DEFA dinilai merupakan strategi transformasi digital modern yang komprehensif untuk mewujudkan ekonomi digital ASEAN. Melalui kesepakatan DEFA, potensi ekonomi digital di kawasan ASEAN yang saat ini berkisar 300 miliar dollar AS diperkirakan tumbuh menjadi 2 triliun dollar AS pada tahun 2030. Meski demikian, negosiasi tersebut dipandang perlu menyelaraskan peraturan dan memfasilitasi aliran data lintas negara.
Ia menambahkan, investor dan dunia usaha menghargai kejelasan dan transparansi peraturan. Penguatan aliran data lintas negara ASEAN diyakini meningkatkan kerja sama perdagangan, investasi, dan rantai pasok regional. Oleh karena itu, dibutuhkan pendekatan peraturan terpadu mengenai aliran data lintas batas negara dengan mengacu pada pedoman yang tertuang dalam cetak biru ekonomi ASEAN.
Potensi ekonomi digital di kawasan ASEAN yang saat ini berkisar 300 miliar dollar AS diperkirakan tumbuh menjadi 2 triliun dollar AS pada tahun 2030.
Sekitar 50 juta usaha kecil dan menengah di ASEAN menggunakan media sosial Facebook untuk mencari pelanggan. Peningkatan aliran data diyakini akan mengurangi biaya transaksi, mendorong pertukaran ide, dan memungkinkan pengguna memanfaatkan temuan dan teknologi baru. Transformasi digital juga akan mendorong usaha mikro, kecil, dan menengah di kawasan untuk meningkatkan partisipasi di pasar domestik dan internasional.
”Banyak hal yang dapat dicapai di seluruh wilayah (ASEAN) jika kita menyelaraskan peraturan untuk memfasilitasi aliran pertukaran data lintas batas,” ujar Tengku Zafrul.

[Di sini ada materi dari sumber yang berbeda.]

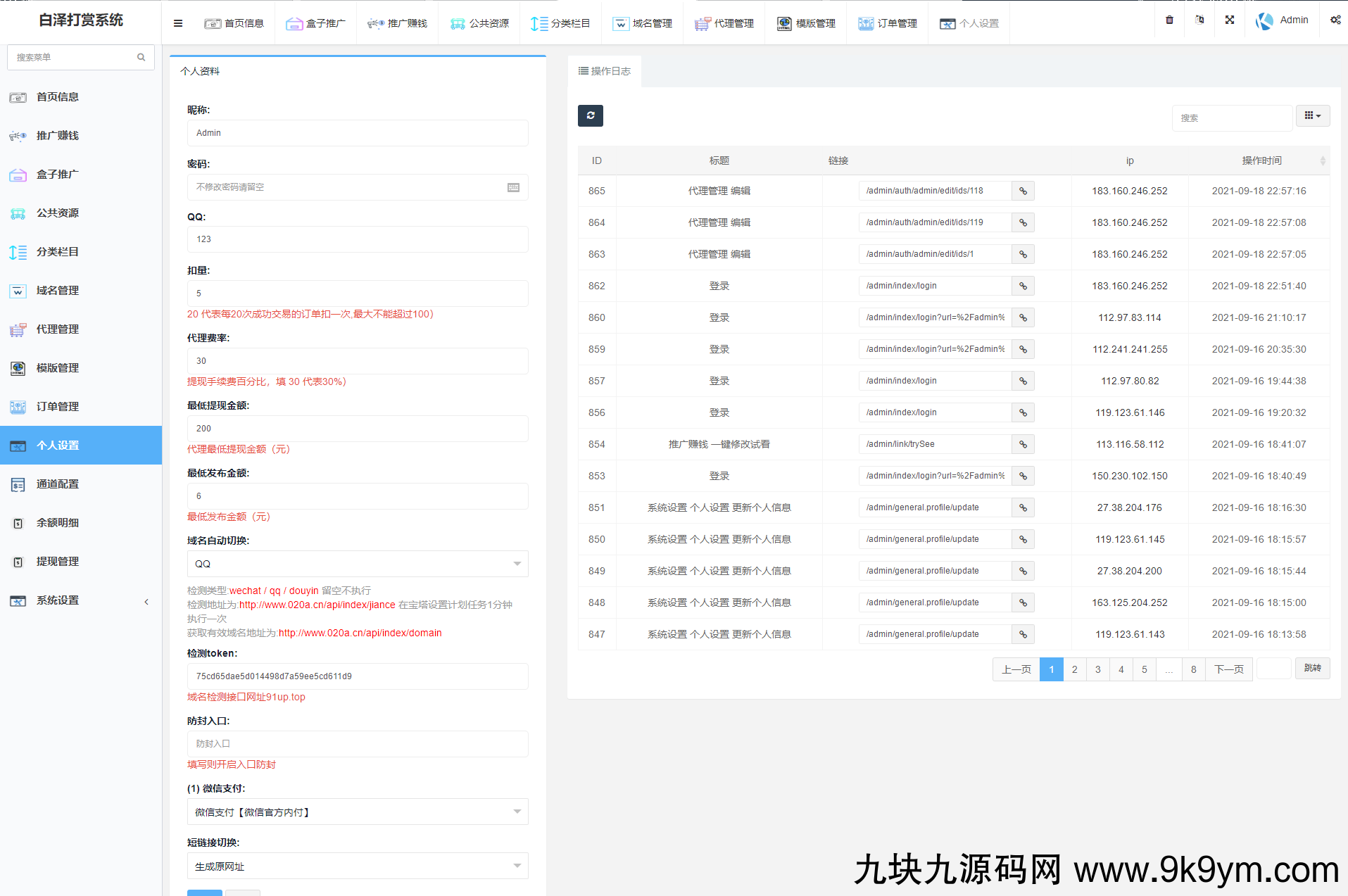Open the 短链接切换 dropdown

Hingga kini, harmonisasi peraturan aliran data lintas negara dinilai masih menghadapi sejumlah tantangan, antara lain kesenjangan peraturan terkait aliran data dan penegakan hukum di setiap negara. Perusahaan e-dagang dan konsumen di negara-negara ASEAN juga belum memperoleh manfaat penuh dari aliran data karena terbatasnya penggunaan data di dalam negeri.
Sekretaris Departemen Perdagangan dan Industri Filipina Alfredo Pascual dalam forum yang sama mengemukakan, ASEAN memiliki peluang untuk tidak hanya untuk berpartisipasi, tetapi juga memimpin perekonomian global. Namun, masih banyak tantangan yang harus diatasi, di antaranya krisis iklim, risiko geopolitik, dan gangguan rantai pasokan. Kondisi ekonomi yang tidak bisa diprediksi memerlukan tranformasi di sektor produksi agar lebih adaptif terhadap pasar serta industri yang siap menerima inovasi dan digitalisasi.

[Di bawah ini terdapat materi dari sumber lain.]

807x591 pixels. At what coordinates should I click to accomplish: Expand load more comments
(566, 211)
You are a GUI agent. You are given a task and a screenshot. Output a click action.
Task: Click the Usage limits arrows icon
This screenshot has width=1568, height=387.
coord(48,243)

”Kita perlu mengatur modal intelektual dan inovasi untuk mempertahankan dan mengeksplorasi keunggulan komparatif baru di pasar dunia,” ujar Alfredo.
Kemajuan ekonomi ASEAN dinilai merupakan tanggung jawab kolektif dan memerlukan kolaborasi antara pemerintah dan pelaku bisnis di tingkat negara dan regional. Namun, upaya ASEAN merangkul teknologi dinilai perlu memastikan kemajuan teknologi itu berjalan inklusif. Dengan demikian, tidak ada negara anggota yang tertinggal dalam bayang-bayang kemajuan.